His colleagues added that, especially in the care sector, many workers are completely underpaid. The additional 8,000 care workers promised by the grand coalition would be “absolutely inadequate.” “We’re fighting for something completely different,” says a young colleague.

Niklas reported: “At the moment it’s very bad for the patients. There is such a rush, that mistakes could happen; that is completely nonsensical.” Niklas says he came to Darmstadt because he hopes “that things will finally change, not just for us, but generally for the care sector.”

Entire contingents of workers were also present from the municipal utilities, garbage collection and administrative offices. Anyone who spoke to the strikers could feel the enormous dissatisfaction with their conditions, which goes far beyond Verdi’s immediate pay claim.

Marcel and Claudia belong to the Kita (day care) staff of the city of Darmstadt. They do not assume that the pay claims will be achieved on a one-to-one basis. “It would really be time to evaluate our profession!” said Claudia. “Parents entrust their loved ones to us, their children. We work with living beings, we lay the foundation for the whole life of children.” Marcel said, “Before a state upgrades its military and puts 70 billion in its armed Forces, they should put 70 billion into children’s education. It’s the children who determine our future.”

Anton, 50, a garbage worker from Rüsselsheim, declared categorically, “We will not accept the current offer.” He had come to Darmstadt from Rüsselsheim on one of ten buses, all from the public sector. “Our conditions are getting worse. Things keep going down,” Anton reported. “If you’re new to it, you have to start with worse conditions. They play us off against each other. That’s not okay—but where can you find another job at the age of 55?”

Manuela, who works in youth and vocational support in Darmstadt, addressed the issue of old-age poverty: “Often it’s women who work in the care sector and in education. And when they retire, they fall completely into old-age poverty. Many have worked for a lifetime, and as retirees they depend on the food banks.”

She did not want to talk about politics at all: “My anger is too great. Where should I start?” Above all, she came to the protest out of solidarity: “The gulf between rich and poor is now becoming enormous. Even the middle class is fighting.

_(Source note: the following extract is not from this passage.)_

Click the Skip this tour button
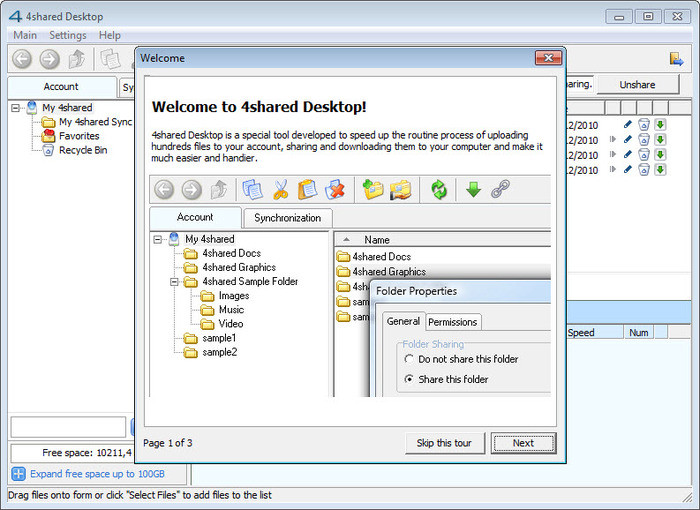 (444, 443)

If you compare it to what the public sector used to be, you can see how much it was gone down.”

Several older employees of Deutsche Telekom from Hesse, Rhineland-Palatinate and the Saarland, who went on strike for two days, saw the collective bargaining round rather sceptically. “Whether the protest warning strike is a success is yet to be decided,” said Frank, a 40-year-old telecoms worker.

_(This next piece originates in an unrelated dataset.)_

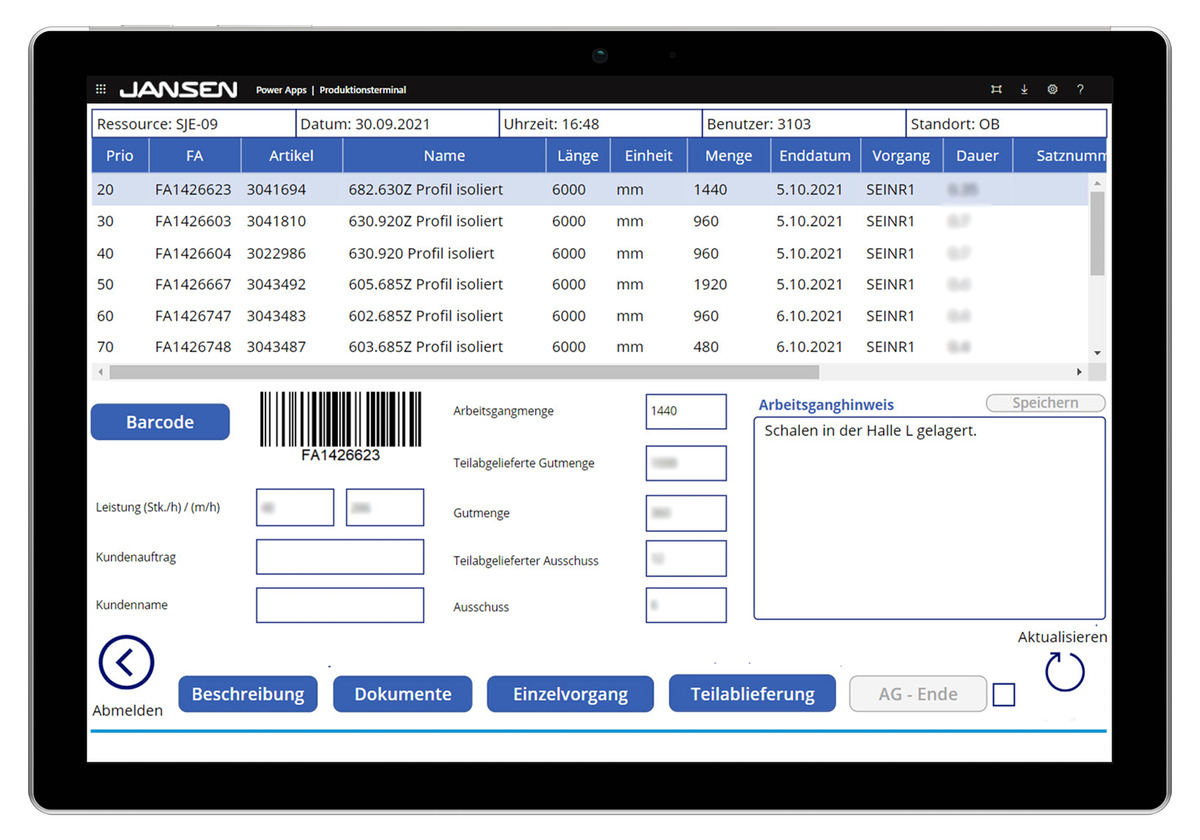Image resolution: width=1200 pixels, height=840 pixels.
Task: Click the barcode graphic for FA1426623
Action: (342, 420)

Udo , who works at Deutsche Telekom, said he expects “a reasonable 4 percent rise for 12 months. Anything below that would be unbearable for us.” It cannot be, he continued, “that the profits that this group make on the backs of its employees only benefit the executive board.”

Udo listened with great interest about the strikes in France, Britain and the US. It was “right to organize against global corporations worldwide,” he commented. “Telekom is now a global ‘carrier,’ so we need to unite not only nationally, but internationally as well, and work together with colleagues in the United States and around the world, wherever workers are oppressed.”

Udo fully expected that Verdi would not come up with what the colleagues have demanded. “It would not be the first time,” he said. Then, many could resign. He saw a connection with the dividing up of Telekom into many individual areas, saying, “The structure of Telekom has changed completely, the old structures have been smashed up.” Staff had been systematically shed: “When there are bottlenecks, it’s just like in the auto industry, as at Opel-Peugeot, outside labour is also hired at Telekom, who work on worse terms.”

Another Telekom employee explained that they should “get out the pitchforks and march to Berlin. That’s where the corrupt and anti-social politicians are in power, who are lining their own pockets.”